[Dataset records]
------------------------
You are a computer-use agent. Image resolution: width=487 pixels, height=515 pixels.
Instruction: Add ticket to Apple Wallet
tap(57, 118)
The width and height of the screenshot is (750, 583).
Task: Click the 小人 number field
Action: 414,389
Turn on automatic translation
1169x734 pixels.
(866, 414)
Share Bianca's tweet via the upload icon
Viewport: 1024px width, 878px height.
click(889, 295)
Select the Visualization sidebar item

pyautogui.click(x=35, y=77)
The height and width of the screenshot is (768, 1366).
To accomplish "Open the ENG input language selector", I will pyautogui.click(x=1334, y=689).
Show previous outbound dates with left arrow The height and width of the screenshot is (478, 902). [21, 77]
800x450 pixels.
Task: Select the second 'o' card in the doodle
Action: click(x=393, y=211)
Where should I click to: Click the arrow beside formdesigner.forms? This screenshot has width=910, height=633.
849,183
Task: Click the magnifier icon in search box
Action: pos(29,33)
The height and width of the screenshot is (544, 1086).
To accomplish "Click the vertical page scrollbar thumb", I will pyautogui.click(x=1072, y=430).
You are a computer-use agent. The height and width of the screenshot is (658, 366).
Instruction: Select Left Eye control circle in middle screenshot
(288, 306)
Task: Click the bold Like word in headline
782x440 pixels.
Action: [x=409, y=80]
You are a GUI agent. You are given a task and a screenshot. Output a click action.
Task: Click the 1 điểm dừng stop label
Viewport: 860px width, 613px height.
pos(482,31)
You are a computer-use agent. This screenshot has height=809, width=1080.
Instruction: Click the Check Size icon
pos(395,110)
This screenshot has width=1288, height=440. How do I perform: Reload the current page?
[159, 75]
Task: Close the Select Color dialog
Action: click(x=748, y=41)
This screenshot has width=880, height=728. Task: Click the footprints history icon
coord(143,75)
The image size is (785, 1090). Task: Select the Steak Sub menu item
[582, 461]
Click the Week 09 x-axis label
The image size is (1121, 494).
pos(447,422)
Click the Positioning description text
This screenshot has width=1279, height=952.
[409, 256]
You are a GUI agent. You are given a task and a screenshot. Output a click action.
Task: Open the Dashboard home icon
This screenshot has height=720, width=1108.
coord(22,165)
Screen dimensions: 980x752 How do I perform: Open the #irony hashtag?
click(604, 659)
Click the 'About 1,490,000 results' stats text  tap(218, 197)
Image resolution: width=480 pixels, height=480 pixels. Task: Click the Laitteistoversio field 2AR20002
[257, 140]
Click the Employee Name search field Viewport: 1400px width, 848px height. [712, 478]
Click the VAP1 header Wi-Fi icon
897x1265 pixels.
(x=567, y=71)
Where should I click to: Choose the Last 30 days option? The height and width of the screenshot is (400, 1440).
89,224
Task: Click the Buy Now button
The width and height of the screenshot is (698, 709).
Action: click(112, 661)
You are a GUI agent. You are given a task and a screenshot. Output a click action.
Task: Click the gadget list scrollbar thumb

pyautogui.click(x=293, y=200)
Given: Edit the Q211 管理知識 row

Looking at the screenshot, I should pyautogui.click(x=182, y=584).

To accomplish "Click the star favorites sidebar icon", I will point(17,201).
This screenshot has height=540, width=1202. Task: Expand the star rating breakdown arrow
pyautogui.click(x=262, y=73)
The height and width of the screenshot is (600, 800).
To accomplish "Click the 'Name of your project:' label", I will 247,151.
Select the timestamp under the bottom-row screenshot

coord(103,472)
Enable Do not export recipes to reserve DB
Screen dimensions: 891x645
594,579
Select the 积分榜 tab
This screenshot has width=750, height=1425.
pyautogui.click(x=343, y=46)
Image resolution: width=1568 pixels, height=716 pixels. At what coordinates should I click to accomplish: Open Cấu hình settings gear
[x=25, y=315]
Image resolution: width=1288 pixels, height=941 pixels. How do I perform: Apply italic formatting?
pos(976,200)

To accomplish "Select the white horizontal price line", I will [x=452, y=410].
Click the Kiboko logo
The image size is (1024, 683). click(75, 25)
------------------------
> Work instruction
The answer must be the same records, repeated exactly and in full.

> Answer for the task
You are a computer-use agent. Image resolution: width=487 pixels, height=515 pixels.
Instruction: Add ticket to Apple Wallet
tap(57, 118)
The width and height of the screenshot is (750, 583).
Task: Click the 小人 number field
Action: 414,389
Turn on automatic translation
1169x734 pixels.
(866, 414)
Share Bianca's tweet via the upload icon
Viewport: 1024px width, 878px height.
click(889, 295)
Select the Visualization sidebar item

pyautogui.click(x=35, y=77)
The height and width of the screenshot is (768, 1366).
To accomplish "Open the ENG input language selector", I will pyautogui.click(x=1334, y=689).
Show previous outbound dates with left arrow The height and width of the screenshot is (478, 902). [21, 77]
800x450 pixels.
Task: Select the second 'o' card in the doodle
Action: click(x=393, y=211)
Where should I click to: Click the arrow beside formdesigner.forms? This screenshot has width=910, height=633.
849,183
Task: Click the magnifier icon in search box
Action: pos(29,33)
The height and width of the screenshot is (544, 1086).
To accomplish "Click the vertical page scrollbar thumb", I will pyautogui.click(x=1072, y=430).
You are a computer-use agent. The height and width of the screenshot is (658, 366).
Instruction: Select Left Eye control circle in middle screenshot
(288, 306)
Task: Click the bold Like word in headline
782x440 pixels.
Action: [x=409, y=80]
You are a GUI agent. You are given a task and a screenshot. Output a click action.
Task: Click the 1 điểm dừng stop label
Viewport: 860px width, 613px height.
pos(482,31)
You are a computer-use agent. This screenshot has height=809, width=1080.
Instruction: Click the Check Size icon
pos(395,110)
This screenshot has width=1288, height=440. How do I perform: Reload the current page?
[159, 75]
Task: Close the Select Color dialog
Action: click(x=748, y=41)
This screenshot has width=880, height=728. Task: Click the footprints history icon
coord(143,75)
The image size is (785, 1090). Task: Select the Steak Sub menu item
[582, 461]
Click the Week 09 x-axis label
The image size is (1121, 494).
pos(447,422)
Click the Positioning description text
This screenshot has width=1279, height=952.
[409, 256]
You are a GUI agent. You are given a task and a screenshot. Output a click action.
Task: Open the Dashboard home icon
This screenshot has height=720, width=1108.
coord(22,165)
Screen dimensions: 980x752 How do I perform: Open the #irony hashtag?
click(604, 659)
Click the 'About 1,490,000 results' stats text  tap(218, 197)
Image resolution: width=480 pixels, height=480 pixels. Task: Click the Laitteistoversio field 2AR20002
[257, 140]
Click the Employee Name search field Viewport: 1400px width, 848px height. [712, 478]
Click the VAP1 header Wi-Fi icon
897x1265 pixels.
(x=567, y=71)
Where should I click to: Choose the Last 30 days option? The height and width of the screenshot is (400, 1440).
89,224
Task: Click the Buy Now button
The width and height of the screenshot is (698, 709).
Action: click(112, 661)
You are a GUI agent. You are given a task and a screenshot. Output a click action.
Task: Click the gadget list scrollbar thumb

pyautogui.click(x=293, y=200)
Given: Edit the Q211 管理知識 row

Looking at the screenshot, I should pyautogui.click(x=182, y=584).

To accomplish "Click the star favorites sidebar icon", I will point(17,201).
This screenshot has height=540, width=1202. Task: Expand the star rating breakdown arrow
pyautogui.click(x=262, y=73)
The height and width of the screenshot is (600, 800).
To accomplish "Click the 'Name of your project:' label", I will 247,151.
Select the timestamp under the bottom-row screenshot

coord(103,472)
Enable Do not export recipes to reserve DB
Screen dimensions: 891x645
594,579
Select the 积分榜 tab
This screenshot has width=750, height=1425.
pyautogui.click(x=343, y=46)
Image resolution: width=1568 pixels, height=716 pixels. At what coordinates should I click to accomplish: Open Cấu hình settings gear
[x=25, y=315]
Image resolution: width=1288 pixels, height=941 pixels. How do I perform: Apply italic formatting?
pos(976,200)

To accomplish "Select the white horizontal price line", I will [x=452, y=410].
Click the Kiboko logo
The image size is (1024, 683). click(75, 25)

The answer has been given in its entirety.